Ahh, the business model. ;-)

By Joichi Ito joi_nospam_@nospam_ito.com. [Joi Ito's Web]

Stop crying about Tony Perkins—he just lapped you.

Posted Feb 19, 2004, 2:44 PM ET by Jason Calacanis

You can say what you want about Tony Perkins, and a lot of people do, but he is doing something truly unique and of value over at AlwaysOn. A lot of people were getting all weepy about Tony being able to describe himself as a blog, or wondering outloud about whether he really understood the medium. Clearly he was an interloper!

Others cried about how Tony’s site looked like one big advertisement for the participants. A fair critique since you have so many service folks posting to promote themselves (i.e. lawyers, accountants, executive search folks, etc.)

However, the bottom line is that Tony really is the first person who has pulled together a professionally produced blog (like Nick Denton, Rafat Ali and Weblogs, Inc. are doing,) a business social networking site (like LinkedIn and ZeroDegress,) and finally a user-based blog platform (like Moveable Type or Blogger.)

Now, putting these things together is not Tony’s idea, and Tony’s feature set doesn’t compete with any of the sites I mention above on a one-to-one basis (i.e. TP’s social software can’t touch LinkedIn or ZeroDegrees.) The idea to combine these platforms has been out there since the start, so I’m not giving Tony any credit for the idea. However, you have to give Tony credit for actually doing it.

Brian and I have been thinking about user-blogs and social software for Weblogs, Inc. since we first came up with the idea. I’m not convinced that what Tony’s doing will work on any grand scale, and I’m certainly not convinced he is going to get people to pay (although the self promotional service folks will pay to be on there all day long talking about themselves,) but he is going to be the first person to find out.

Ideas are a commodity, execution is everything.

Rock on TP!

PS – Tony, you gotta upgrade the software and servers—the site is still a total dog! [The Social Software Weblog]

I consulted on  this project for Tony and gave him lots of ideas - some of which he's implemented.  I even introduced him to Jesse Tayler - of NetModular - who built the social network for him.

Once the AO Zaibatsu gets its technical act together - this is gonna be a model community that will mesh into a global, always-on world of interlocked - FOAF based - social networks.

Whether they be content based, dating and mating sites or listings bureaus - there's plenty of room out there for LOTS of different social networks.

Let's just hope that we all can live and work together - and use FOAF to do it!

For all of your perusal, I present an RSS feed (being displayed in my Radio aggregator) of Paul Martino's FOAF Tribe.  The feed spits out the message board posts of the Tribe FOAF Tribe.

This is really really important folks.  Congrats to Paul and Brian for this!

This message just in:

dear you,

i've tried to ember the sounblox on my blog (http://carnefresca.splinder.it), fortunately i succeeded and i've found it gorgeous. i'm just writing to tell you how enthusiastic i am about your mp3 player. my blog is hosted by a free webspace and most application are simply too heavy and i find many problems in putting them into my blog, but soundblox seems to fit all my expectations and more. i really appreciate your work, i just wanted you to know it. thank you.
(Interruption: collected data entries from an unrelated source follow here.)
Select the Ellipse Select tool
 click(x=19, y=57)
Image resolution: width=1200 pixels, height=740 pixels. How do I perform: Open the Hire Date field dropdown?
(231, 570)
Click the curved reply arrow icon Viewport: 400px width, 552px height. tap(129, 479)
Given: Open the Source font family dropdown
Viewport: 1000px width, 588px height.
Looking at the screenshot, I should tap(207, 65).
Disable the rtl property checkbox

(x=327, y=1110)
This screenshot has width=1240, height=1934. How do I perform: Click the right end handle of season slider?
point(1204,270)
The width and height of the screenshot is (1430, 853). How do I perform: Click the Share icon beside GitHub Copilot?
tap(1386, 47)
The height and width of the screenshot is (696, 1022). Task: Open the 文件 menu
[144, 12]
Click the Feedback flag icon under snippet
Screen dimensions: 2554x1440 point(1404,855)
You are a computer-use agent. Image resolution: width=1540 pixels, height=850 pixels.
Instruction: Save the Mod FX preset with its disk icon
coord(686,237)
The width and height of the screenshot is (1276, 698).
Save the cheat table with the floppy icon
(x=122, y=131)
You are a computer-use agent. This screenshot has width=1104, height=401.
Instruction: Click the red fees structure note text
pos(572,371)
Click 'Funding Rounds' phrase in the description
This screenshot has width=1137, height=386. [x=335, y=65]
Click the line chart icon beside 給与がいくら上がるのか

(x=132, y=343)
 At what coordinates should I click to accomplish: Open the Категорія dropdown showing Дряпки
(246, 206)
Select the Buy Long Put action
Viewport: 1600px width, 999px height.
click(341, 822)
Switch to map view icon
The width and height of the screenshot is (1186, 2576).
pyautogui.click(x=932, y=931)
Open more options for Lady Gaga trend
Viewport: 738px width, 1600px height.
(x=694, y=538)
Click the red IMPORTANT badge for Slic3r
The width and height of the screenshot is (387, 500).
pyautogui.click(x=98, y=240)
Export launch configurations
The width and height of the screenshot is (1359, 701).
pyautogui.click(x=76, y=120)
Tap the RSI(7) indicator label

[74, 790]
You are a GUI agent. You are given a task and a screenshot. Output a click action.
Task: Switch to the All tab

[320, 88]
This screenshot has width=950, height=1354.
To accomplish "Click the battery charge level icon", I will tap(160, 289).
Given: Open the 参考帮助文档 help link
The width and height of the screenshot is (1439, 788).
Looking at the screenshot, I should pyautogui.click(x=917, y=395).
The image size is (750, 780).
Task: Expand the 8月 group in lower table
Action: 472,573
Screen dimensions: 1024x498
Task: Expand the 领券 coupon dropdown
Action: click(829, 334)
Carnefresca at http://carnefresca.splinder.it

Congrats to the team at Laszlo: Grig, Lyndon, Antun, Peter, Sarah, Brett, Max, etc.

I'm back

I've had a hell of a week - and my blog is kind of broken.

We've identified the 'challenge' and this blog post is the beginnings of my return.

ActiveRenderer has been turned off - as part of the debugging process.

Lots of coolio posts to catch up on.